• **The records**:
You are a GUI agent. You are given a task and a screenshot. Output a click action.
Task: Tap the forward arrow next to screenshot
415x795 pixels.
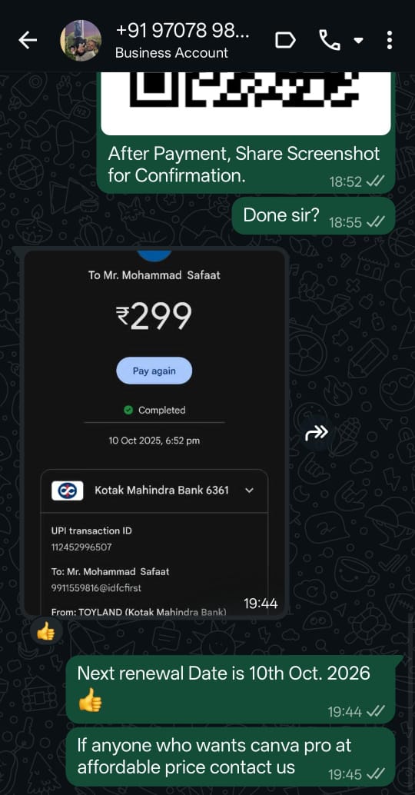click(x=317, y=433)
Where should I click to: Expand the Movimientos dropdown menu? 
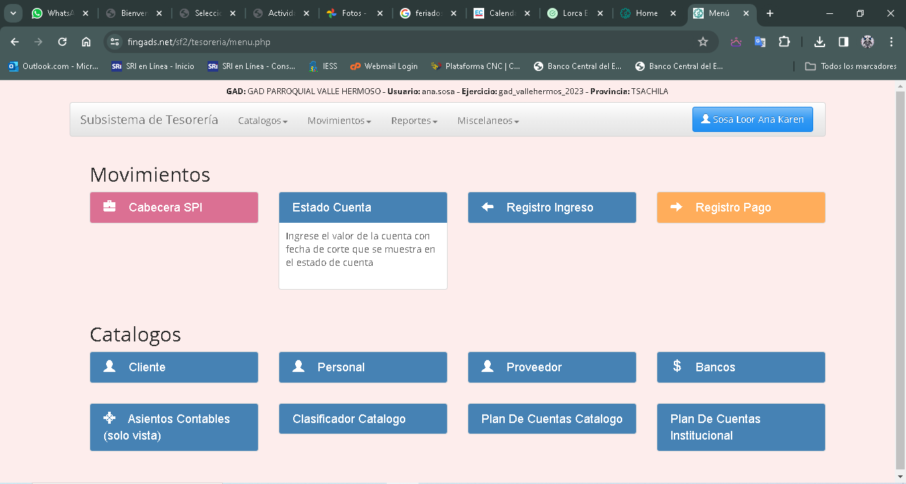339,121
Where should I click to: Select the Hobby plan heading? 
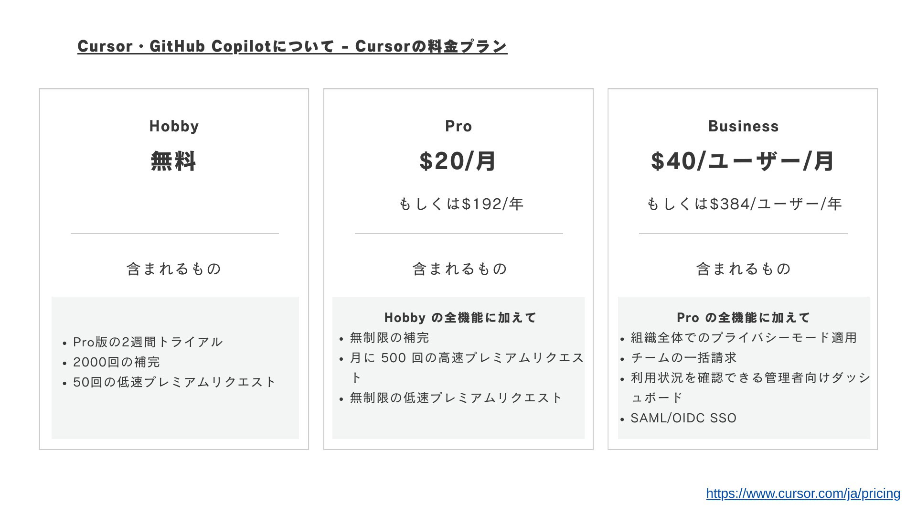click(x=174, y=126)
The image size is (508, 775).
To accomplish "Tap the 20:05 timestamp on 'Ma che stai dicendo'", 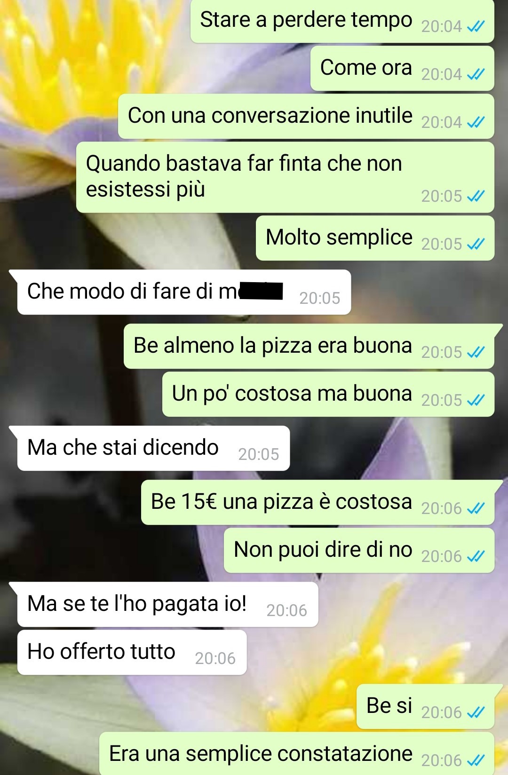I will tap(258, 454).
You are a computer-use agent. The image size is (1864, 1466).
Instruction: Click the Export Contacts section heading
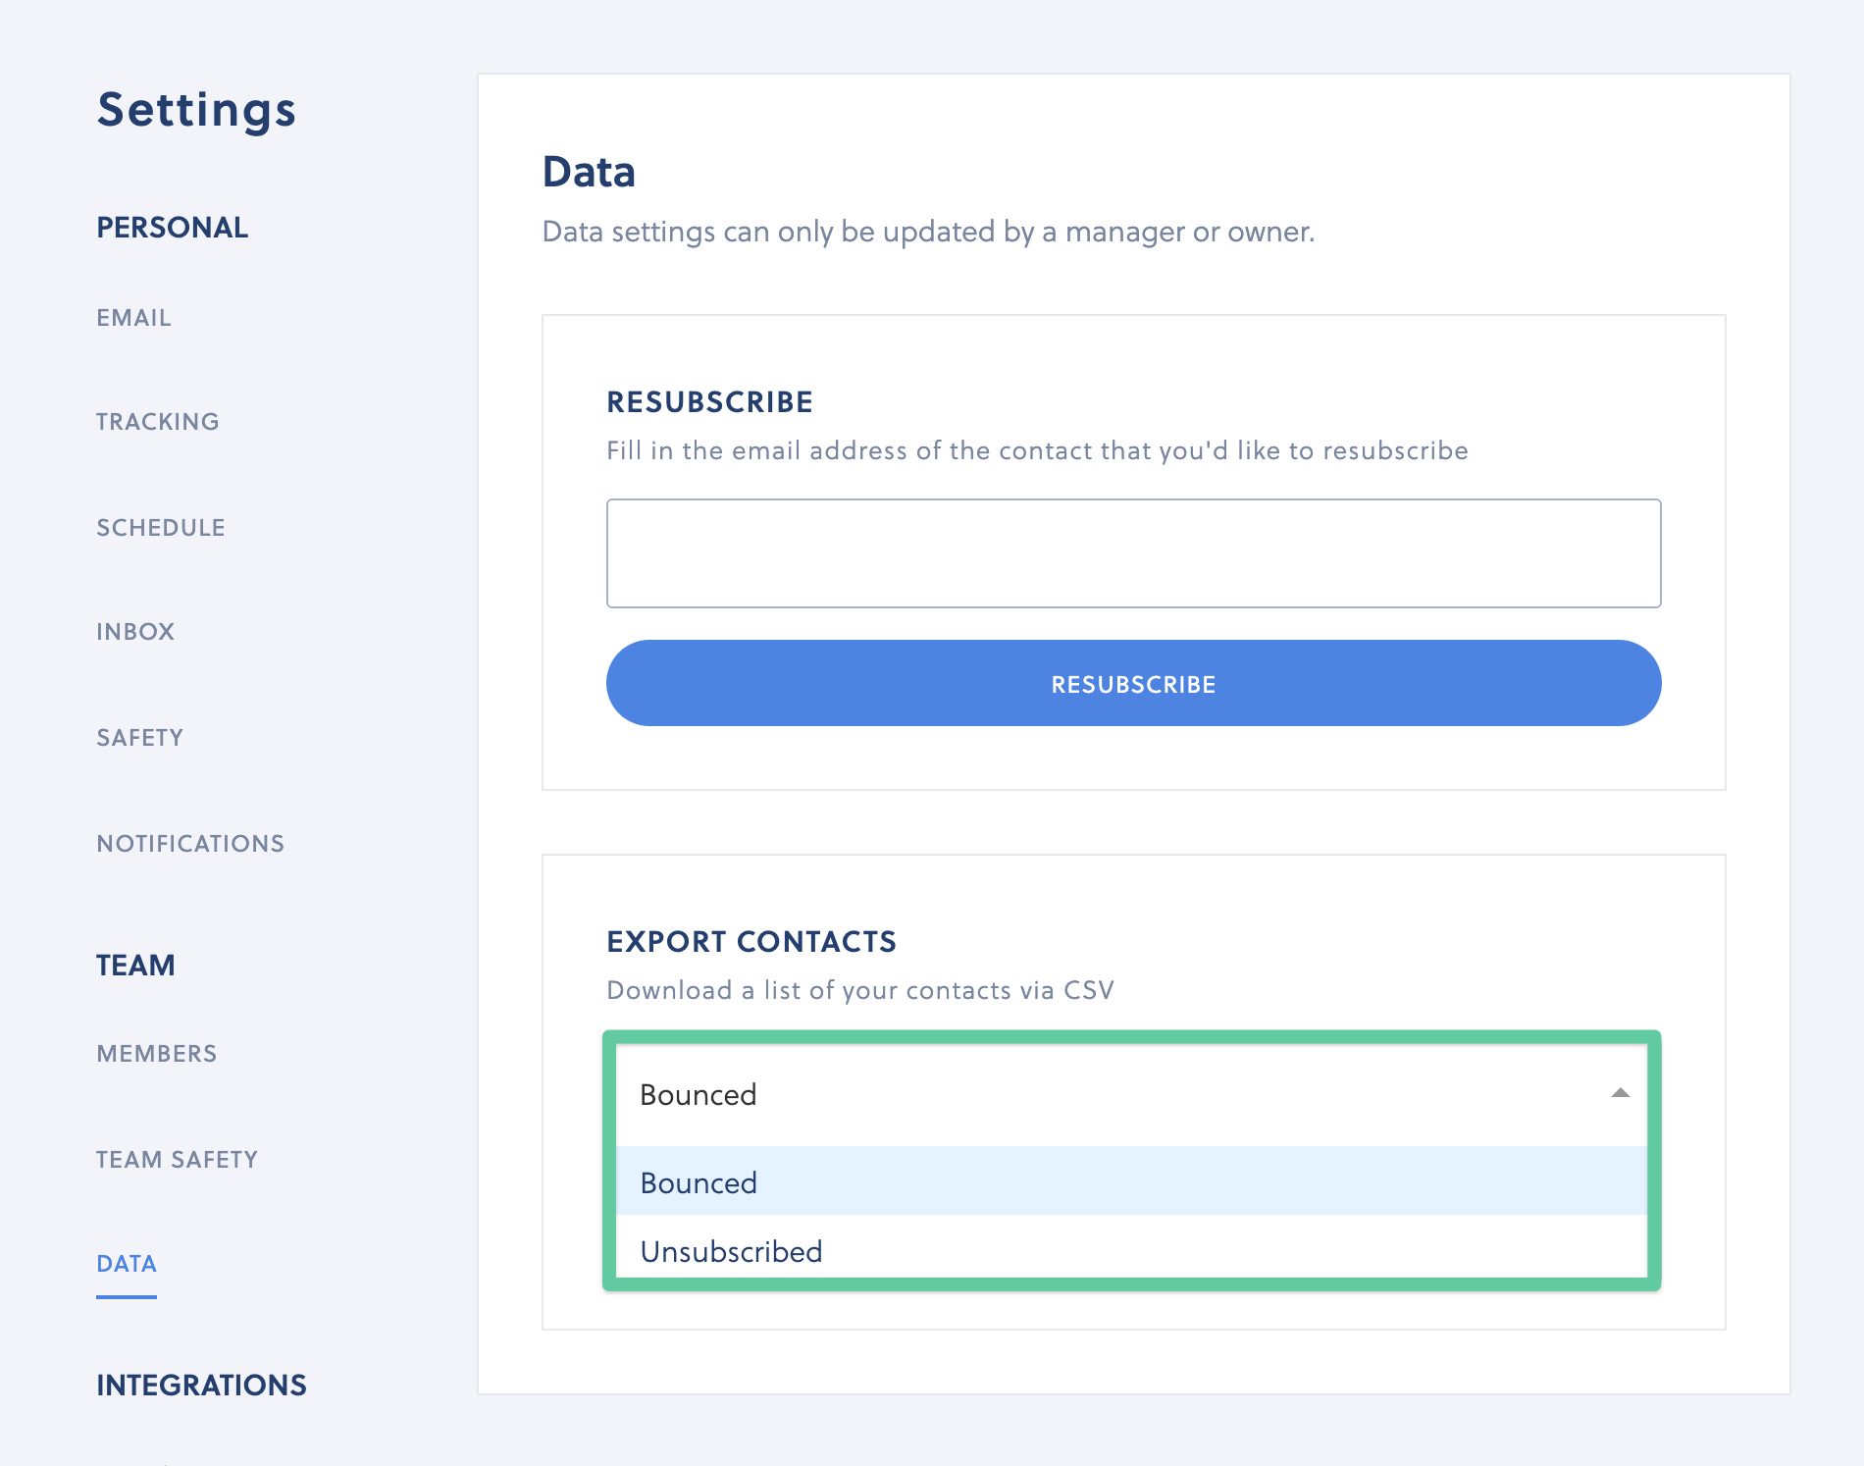(x=751, y=942)
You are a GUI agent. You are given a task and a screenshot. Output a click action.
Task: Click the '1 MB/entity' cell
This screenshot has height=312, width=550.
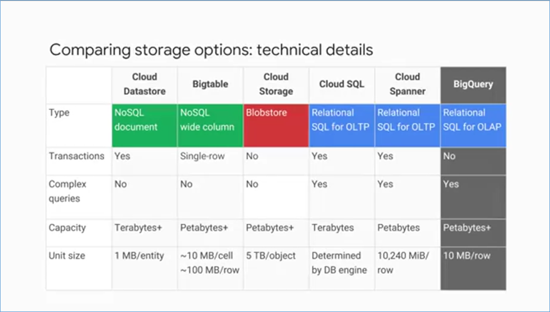coord(139,256)
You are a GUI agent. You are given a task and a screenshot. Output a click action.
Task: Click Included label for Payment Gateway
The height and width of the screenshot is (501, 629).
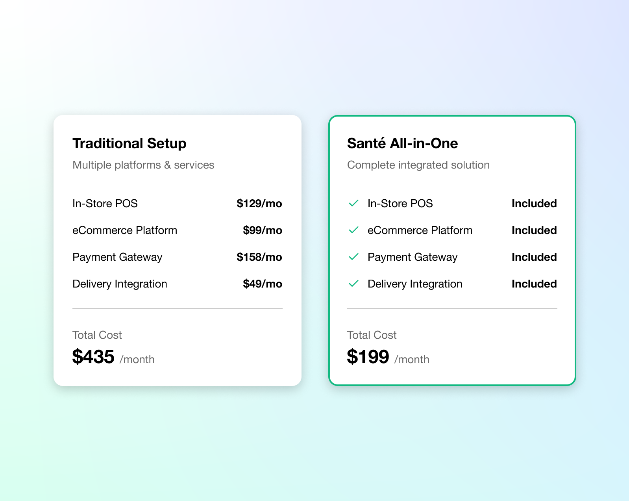click(534, 257)
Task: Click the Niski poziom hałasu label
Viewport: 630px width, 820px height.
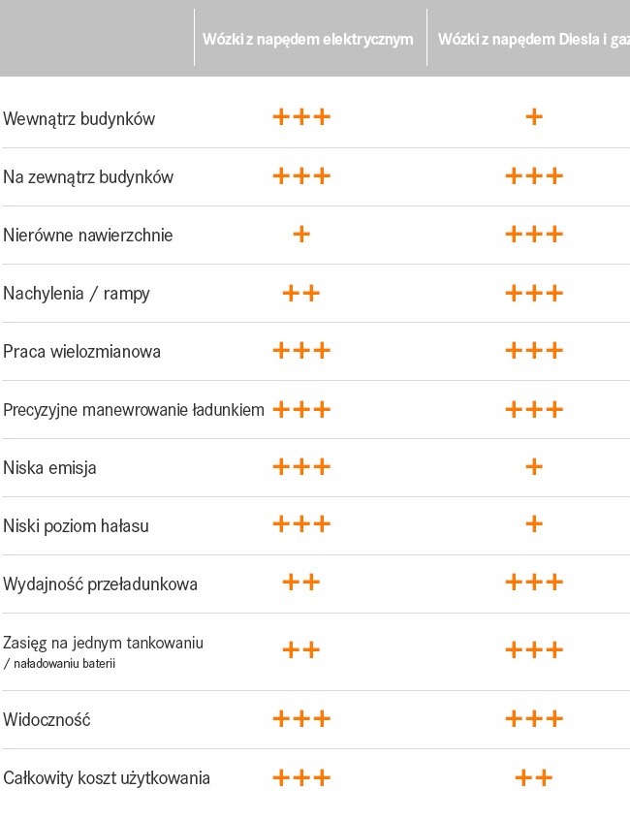Action: [76, 525]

• **What this task involves**: Omitting all pictures, retype exactly the lines from the line containing "You are a computer-use" down to the last line above, both ends included.

• **Solution**:
You are a computer-use agent. The image size is (1864, 1466).
Instruction: Click the Export Contacts section heading
(x=751, y=942)
You are a GUI agent. You are given a task and a screenshot. Output a click action.
Task: Click the '1 MB/entity' cell
This screenshot has height=312, width=550.
coord(139,256)
You are a GUI agent. You are given a task and a screenshot. Output a click action.
Task: Click Included label for Payment Gateway
The height and width of the screenshot is (501, 629).
click(534, 257)
Task: Click the Niski poziom hałasu label
Viewport: 630px width, 820px height.
Action: [76, 525]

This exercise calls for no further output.